Confira o artigo de Roberto Imbuzeiro publicado no Estadão na íntegra: 

A ciência não é um ‘flash’

Este #CientistaTrabalhando é, também, um pai que às vezes se rende a ver a série do herói “Flash” com os filhos. Por coincidência, o homem mais rápido do mundo conta com uma equipe de cientistas para apoiá-lo. Quando há algum problema, logo um deles tem uma ideia, outro o complementa e um terceiro completa a frase do segundo, numa espécie de raciocínio em cadeia. Daí para se derrotar o vilão da vez é um pulo.

A ciência da vida real, feita por pessoas como eu, não é um “flash”. Às vezes, é preciso muito trabalho para se chegar a um palpite novo ou encontrar um fenômeno desconhecido. Além disso, achar uma novidade é só uma parte do processo. A ciência só se consuma quando esta novidade é testada da forma mais dura, metódica e precisa possível. Este processo tem ainda que deixar um registro público, para que outras pessoas tirem suas próprias conclusões.

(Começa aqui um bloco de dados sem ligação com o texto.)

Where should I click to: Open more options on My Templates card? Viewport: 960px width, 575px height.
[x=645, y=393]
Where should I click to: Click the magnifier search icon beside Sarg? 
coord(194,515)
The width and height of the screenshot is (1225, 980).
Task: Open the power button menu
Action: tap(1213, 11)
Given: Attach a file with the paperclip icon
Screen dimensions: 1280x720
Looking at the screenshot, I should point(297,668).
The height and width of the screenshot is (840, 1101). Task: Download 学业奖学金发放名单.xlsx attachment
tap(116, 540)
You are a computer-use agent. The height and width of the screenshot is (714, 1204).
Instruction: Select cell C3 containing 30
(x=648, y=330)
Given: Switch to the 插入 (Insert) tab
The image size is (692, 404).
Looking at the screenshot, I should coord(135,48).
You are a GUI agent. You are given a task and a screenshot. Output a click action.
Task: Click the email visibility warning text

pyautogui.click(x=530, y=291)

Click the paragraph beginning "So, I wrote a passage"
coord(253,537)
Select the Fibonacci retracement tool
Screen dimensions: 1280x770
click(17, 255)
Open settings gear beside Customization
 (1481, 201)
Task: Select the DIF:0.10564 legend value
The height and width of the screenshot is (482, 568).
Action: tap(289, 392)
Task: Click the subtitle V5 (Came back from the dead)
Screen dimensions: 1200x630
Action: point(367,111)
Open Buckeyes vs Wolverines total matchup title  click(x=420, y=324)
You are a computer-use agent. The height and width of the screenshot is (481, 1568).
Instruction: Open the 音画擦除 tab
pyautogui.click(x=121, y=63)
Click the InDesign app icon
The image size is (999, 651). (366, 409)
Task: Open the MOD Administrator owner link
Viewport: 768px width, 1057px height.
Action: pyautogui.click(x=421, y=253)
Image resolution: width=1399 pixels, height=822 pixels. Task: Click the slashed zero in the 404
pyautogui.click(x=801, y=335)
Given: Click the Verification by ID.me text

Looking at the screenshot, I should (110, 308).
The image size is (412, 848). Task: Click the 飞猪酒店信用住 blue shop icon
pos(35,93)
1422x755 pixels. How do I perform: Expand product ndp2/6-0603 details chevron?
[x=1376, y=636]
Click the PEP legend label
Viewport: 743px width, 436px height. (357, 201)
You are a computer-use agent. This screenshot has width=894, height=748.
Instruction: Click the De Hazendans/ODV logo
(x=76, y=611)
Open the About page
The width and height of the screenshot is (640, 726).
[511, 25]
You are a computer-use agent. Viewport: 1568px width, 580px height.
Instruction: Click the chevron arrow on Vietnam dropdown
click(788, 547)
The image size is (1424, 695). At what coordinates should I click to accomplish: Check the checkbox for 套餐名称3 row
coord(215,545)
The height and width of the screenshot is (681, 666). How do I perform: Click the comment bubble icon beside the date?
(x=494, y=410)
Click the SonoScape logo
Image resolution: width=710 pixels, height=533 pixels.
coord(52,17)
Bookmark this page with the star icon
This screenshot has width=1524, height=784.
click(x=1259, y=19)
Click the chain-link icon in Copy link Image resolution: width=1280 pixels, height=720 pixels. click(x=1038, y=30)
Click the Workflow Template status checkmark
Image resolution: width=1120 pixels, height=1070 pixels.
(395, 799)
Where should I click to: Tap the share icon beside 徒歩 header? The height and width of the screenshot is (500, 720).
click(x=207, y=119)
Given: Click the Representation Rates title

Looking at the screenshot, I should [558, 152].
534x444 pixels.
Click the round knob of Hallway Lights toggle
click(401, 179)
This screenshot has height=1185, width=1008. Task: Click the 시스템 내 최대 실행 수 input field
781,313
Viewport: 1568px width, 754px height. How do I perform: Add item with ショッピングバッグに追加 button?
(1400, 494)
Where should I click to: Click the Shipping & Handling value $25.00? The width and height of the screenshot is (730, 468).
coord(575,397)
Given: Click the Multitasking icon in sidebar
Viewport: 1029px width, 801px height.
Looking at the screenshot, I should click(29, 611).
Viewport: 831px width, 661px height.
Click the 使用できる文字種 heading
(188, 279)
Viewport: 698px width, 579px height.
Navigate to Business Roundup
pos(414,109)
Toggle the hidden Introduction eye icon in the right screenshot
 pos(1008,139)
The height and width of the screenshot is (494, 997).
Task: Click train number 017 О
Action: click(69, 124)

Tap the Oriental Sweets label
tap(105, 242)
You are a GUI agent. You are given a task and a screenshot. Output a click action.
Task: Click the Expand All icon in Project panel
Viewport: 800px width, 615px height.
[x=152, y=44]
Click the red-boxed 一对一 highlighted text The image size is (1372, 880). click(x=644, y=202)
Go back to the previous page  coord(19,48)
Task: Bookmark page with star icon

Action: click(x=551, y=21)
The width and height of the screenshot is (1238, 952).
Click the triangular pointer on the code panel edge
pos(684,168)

A ciência de verdade é complicada, difícil e tem suas limitações. Mesmo assim, ela nos traz muitos benefícios tangíveis. Por outro lado, é muito mais emocionante que a do seriado. Ser cientista no mundo real é participar de um grande épico cheio de surpresas, decepções, viradas de trama e algumas vitórias fabulosas, mais até para “Senhor dos Anéis” do que para “Flash”.

Mesmo assim, não seria nada mal contar com os amigos do Flash neste momento de COVID19. No universo do herói, os cientistas resolvem qualquer parada em alguns instantes, sem jamais errar. No nosso mundo, a ciência é lenta, às vezes confusa e, pela sua própria estrutura, nunca chega à palavra final. Com isso, abre-se um nicho de mercado para “cientistas de faz-de-conta” impressionarem o público com afirmações categóricas sobre a pandemia.

Lidar com as ilusões ao redor da ciência é sempre um desafio. É importante dizer que divulgação da ciência e o imaginário dos cientistas também parecem criar esperanças falsas. Por exemplo, pessoas da minha idade foram expostos à ideia de “dominar o mundo via ciência” e viram muitas matérias sobre “cura da Aids”. Será que isso não deformou nossas expectativas?

Por outro lado, a utilidade da ciência na crise atual é muito clara. Graças aos alertas dos cientistas, o Brasil e o mundo já vinham se preparando para novas doenças respiratórias. Agora, com a crise deflagrada, vê-se um enorme esforço coletivo internacional para conseguir uma cura em tempo recorde. As medidas de distanciamento social também podem ser avaliadas e monitoradas cientificamente.

A ciência não é uma panaceia para os males do mundo. É uma bela história coletiva de onde tiramos ferramentas para encarar as coisas, incluindo a COVID-19. Precisamos dela para dar a melhor resposta a esta e a outras crises, sem ter de contar com heróis ou fantasias perigosas.